| Exercise description |
Recast the lines below as a Markdown table with two columns, Row and Line, giving each row a number and omitting blank lines. Leave the pictures out of the table.

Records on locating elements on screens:
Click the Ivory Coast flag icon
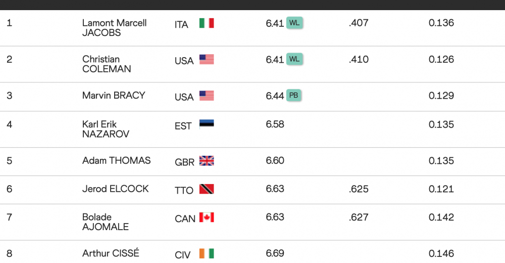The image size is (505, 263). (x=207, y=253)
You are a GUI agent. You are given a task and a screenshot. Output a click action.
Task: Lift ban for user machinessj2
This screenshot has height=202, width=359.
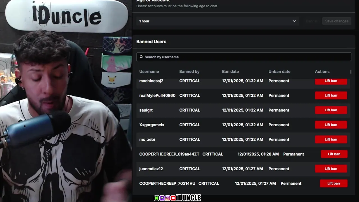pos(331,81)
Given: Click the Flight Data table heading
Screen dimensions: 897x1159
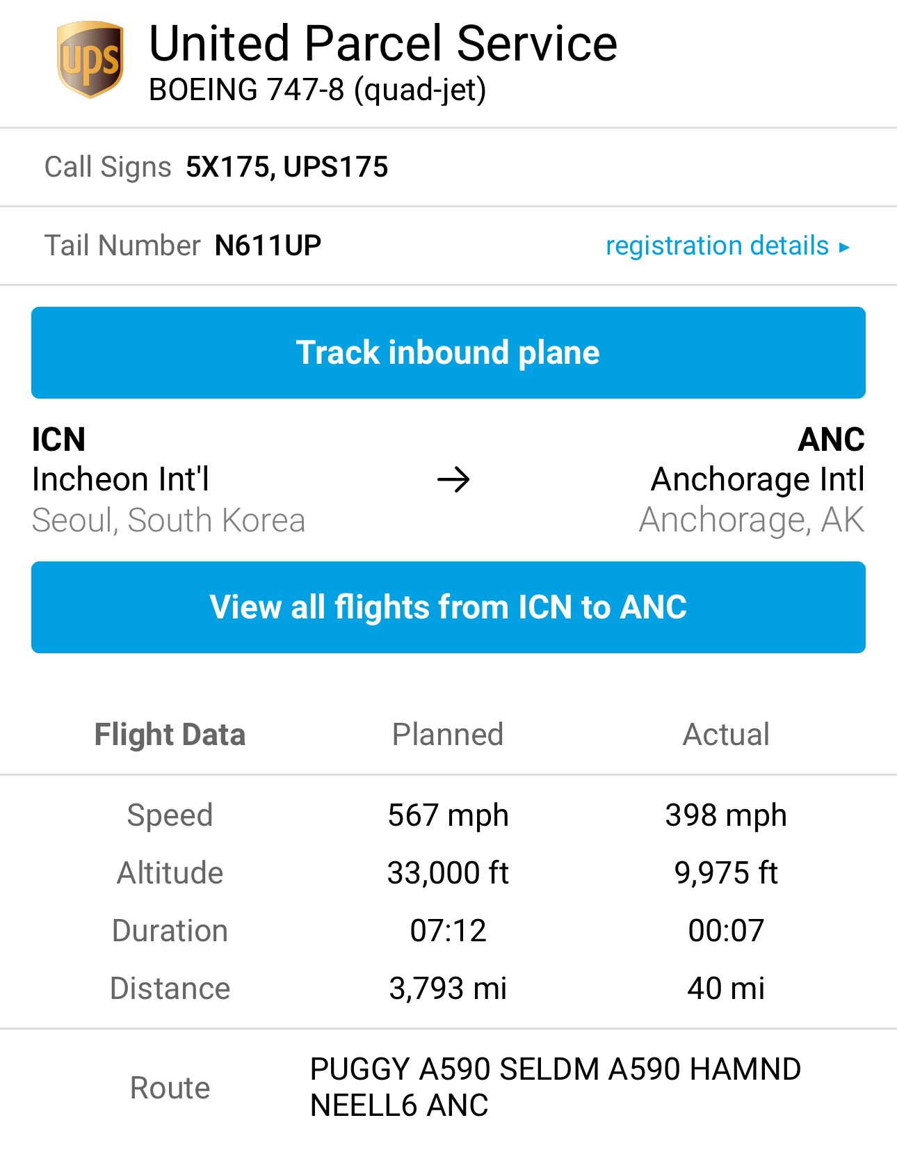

| Exercise solution |
| Row | Line |
|---|---|
| 1 | Click the Ivory Coast flag icon |
| 2 | The image size is (505, 263). (x=207, y=253) |
| 3 | You are a GUI agent. You are given a task and a screenshot. Output a click action. |
| 4 | Task: Lift ban for user machinessj2 |
| 5 | This screenshot has height=202, width=359. |
| 6 | pos(331,81) |
| 7 | Given: Click the Flight Data table heading |
| 8 | Screen dimensions: 897x1159 |